Достаточно проникшись уже патриотическим рвением, мы вдохновенно горланили, в то время как наш отец, напротив, погружался в патриотическую хандру.
— …зовет мадьяра в бой, — бормотал он, охваченный бесконечной печалью.
О нас он внезапно забыл, лишь сказал, обернувшись ко мне: — Запомни одно, мой Петар, главное — чтобы тебя арестовывали не дома! — и, усевшись за стол, тихим, проникновенным голосом стал напевать ирландские патриотические песни, которым он научился у дедушки, а тот, в свою очередь, набрался их в годы учебы в Оксфорде, где они считались тогда веселыми, задиристыми и революционными.
Он пел либо про Родди МакКорли, либо про Кевина Бэрри. Последняя была громче:
Доносится стук, в дверях дядя Варга.
— Ради всего святого, господин доктор, уже три часа. Вы весь дом поднимете своим блеянием!
— Ладно, ладно, Дани, должен же я научить сыновей, как надо за родину умирать.
— Это можно делать и днем, не так ли? За родину можно и днем умереть.
— Но это не терпит отлагательства, Дани, пойми. Время нас поджимает! — и с этим хватается за бока и сжимает себя, сжимает. Страшно смотреть.
— Я все понимаю, господин доктор, но они еще дети. Младенцы. Ложитесь-ка лучше спать, как подобает приличному человеку.
— Спать?! — наш отец сопит, мы вытягиваемся, готовые умереть за родину любой смертью, лишь бы черт унес этого дядю Варгу, чтобы не видел нас в таком положении, а то завтра будет опять жалеть нас, а тетя Клотильда — с сочувственной миной гладить нас по головкам. А потом угостит трюфелями из своей шоколадной заначки.
— Бедные деточки! — и конфета во рту! Вот если бы найти способ получать трюфели без этих кошмарных ночных папочкиных сцен, если бы мы нашли решение, это была бы жизнь!
— Что мне делать в постели, Дани? Когда я ложусь, то все время вижу лицо дочурки, черные кудряшки и прекрасные голубые глазенки. Боже, Боже, мой Дани, что со мной будет? Как ты думаешь, она умерла от голода?
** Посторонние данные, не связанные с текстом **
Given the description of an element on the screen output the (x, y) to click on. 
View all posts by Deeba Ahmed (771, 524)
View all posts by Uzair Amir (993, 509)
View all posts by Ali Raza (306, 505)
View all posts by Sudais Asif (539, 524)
— Это исключено. Лилике кормила ее как положено, а младенец, которого мать кормит грудью, не может быть голоден. Ее Господь Бог забрал, а Господь просто так ничего не делает.
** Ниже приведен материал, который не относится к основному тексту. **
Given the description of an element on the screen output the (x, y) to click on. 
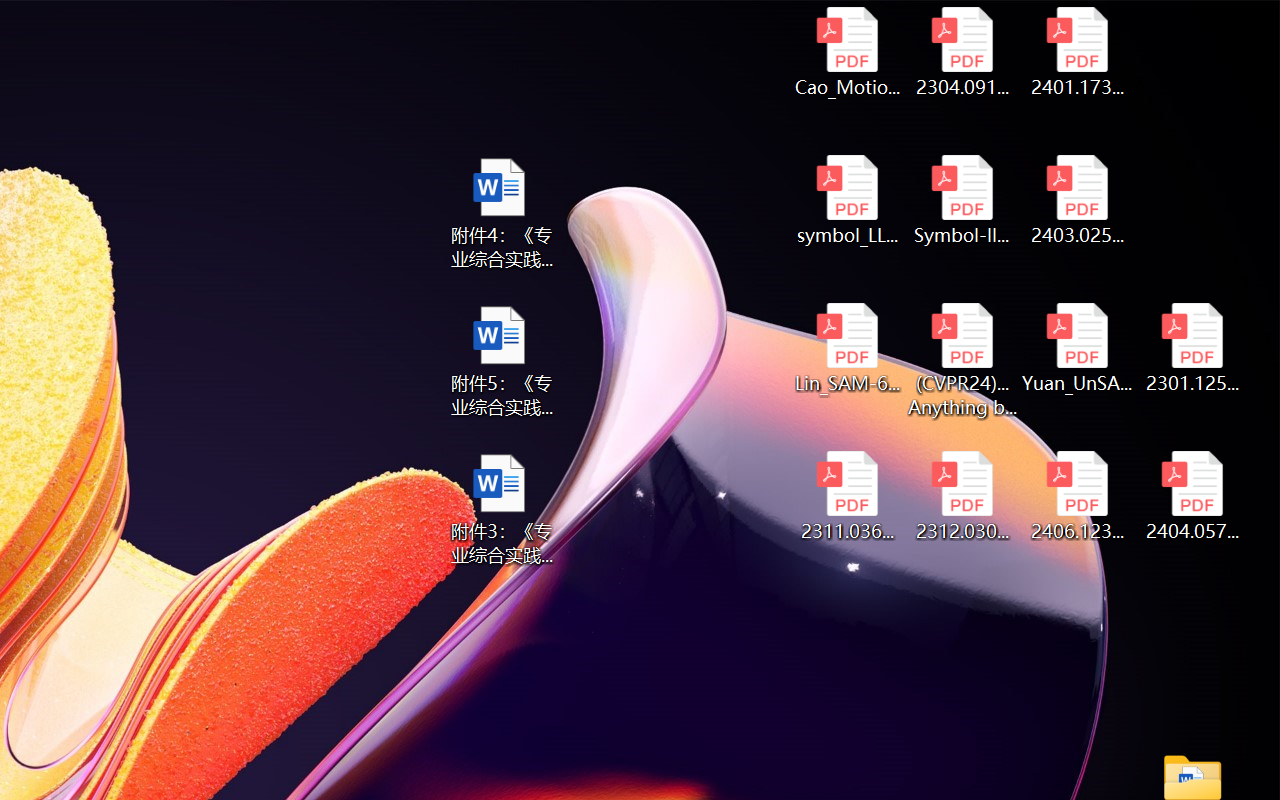
symbol_LLM.pdf (846, 200)
2404.05719v1.pdf (1192, 496)
Given the description of an element on the screen output the (x, y) to click on. 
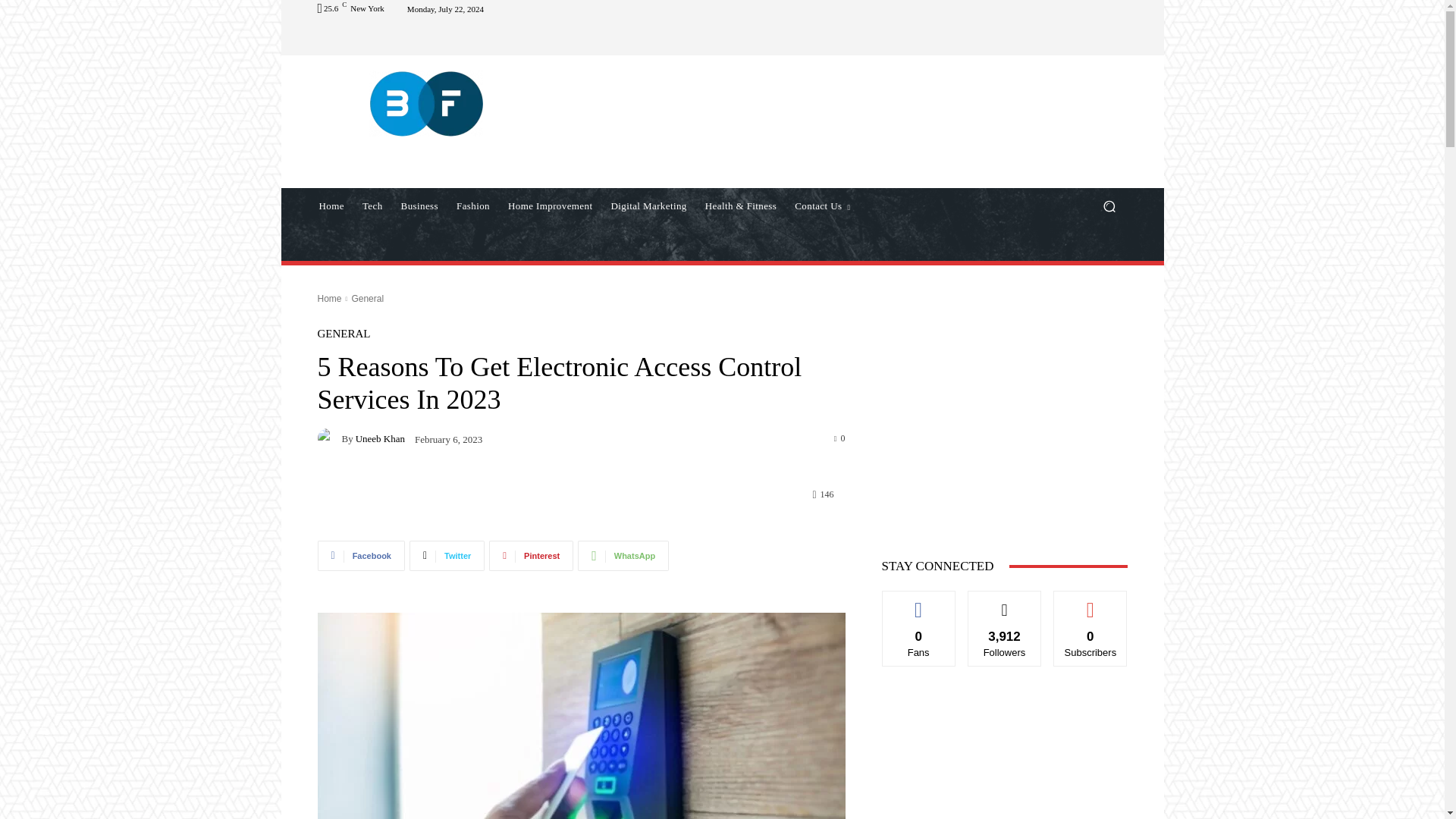
Tech (372, 206)
Facebook (360, 555)
Business (418, 206)
Home Improvement (550, 206)
Uneeb Khan (328, 437)
WhatsApp (623, 555)
Pinterest (531, 555)
Home (330, 206)
Contact Us (822, 206)
Fashion (472, 206)
View all posts in General (367, 298)
Digital Marketing (648, 206)
Twitter (446, 555)
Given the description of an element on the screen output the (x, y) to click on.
— Еще одну песню, дружище, и я ложусь.
— Спокойной ночи, господин доктор.
— Саранча! Собаки! Вперед, правоверные, запевай!
И мы грянули:
— Так готовы вы умереть за родину, или, может, я ошибаюсь?
— Готовы, Папочка, мы готовы. — Мы вот-вот заревем, потому как готовы-то мы готовы, но умирать все равно не хочется. Наш отец, напротив, опять веселеет.
— Вот и ладненько. И мы все встретимся с вашей сестренкой на небесах, или, может, я ошибаюсь?
— Нет. Да. Ой-ой. Встретимся.
Мой братишка стоит, прислонившись к ножке стола, и спит. Отец берет его на руки, проходит, шатаясь, по комнате — похоже, настоящий мадьяр не шатается только во время присяги — и кладет его на кровать рядом с Мамочкой. Я тоже забираюсь в кровать, Папочка, не раздеваясь, падает рядом со мной. Я надеюсь, что он обнимет меня, иногда такое случается, но вместо этого он напевает себе под нос «Родди МакКорли» и разговаривает с сестренкой, второй близняшкой, которой нет.
— О малышка моя курчавая, голубоглазая радость моя, я одену тебя в шелка, облачу я тебя в парчу, укутаю тебя бархатом, и пойдем мы с тобой в «Савой».
Отец умолкает, однако не спит, я слышу, что он не спит. За окном уже брезжит рассвет, когда я, наконец, засыпаю.
Хуже всего, когда вмешивается наша мать.
— Вы хотя бы невинных детишек в покое оставили!
Она сидит за кухонным столом и дрожит, ее влажные волосы свешиваются на лицо, лицо тоже мокрое.
— Да ложитесь вы. Как вам только не стыдно над невинными издеваться! — В таких случаях мы — невинные, в других никогда.
Она идет к нам и уговаривает нас лечь в постель.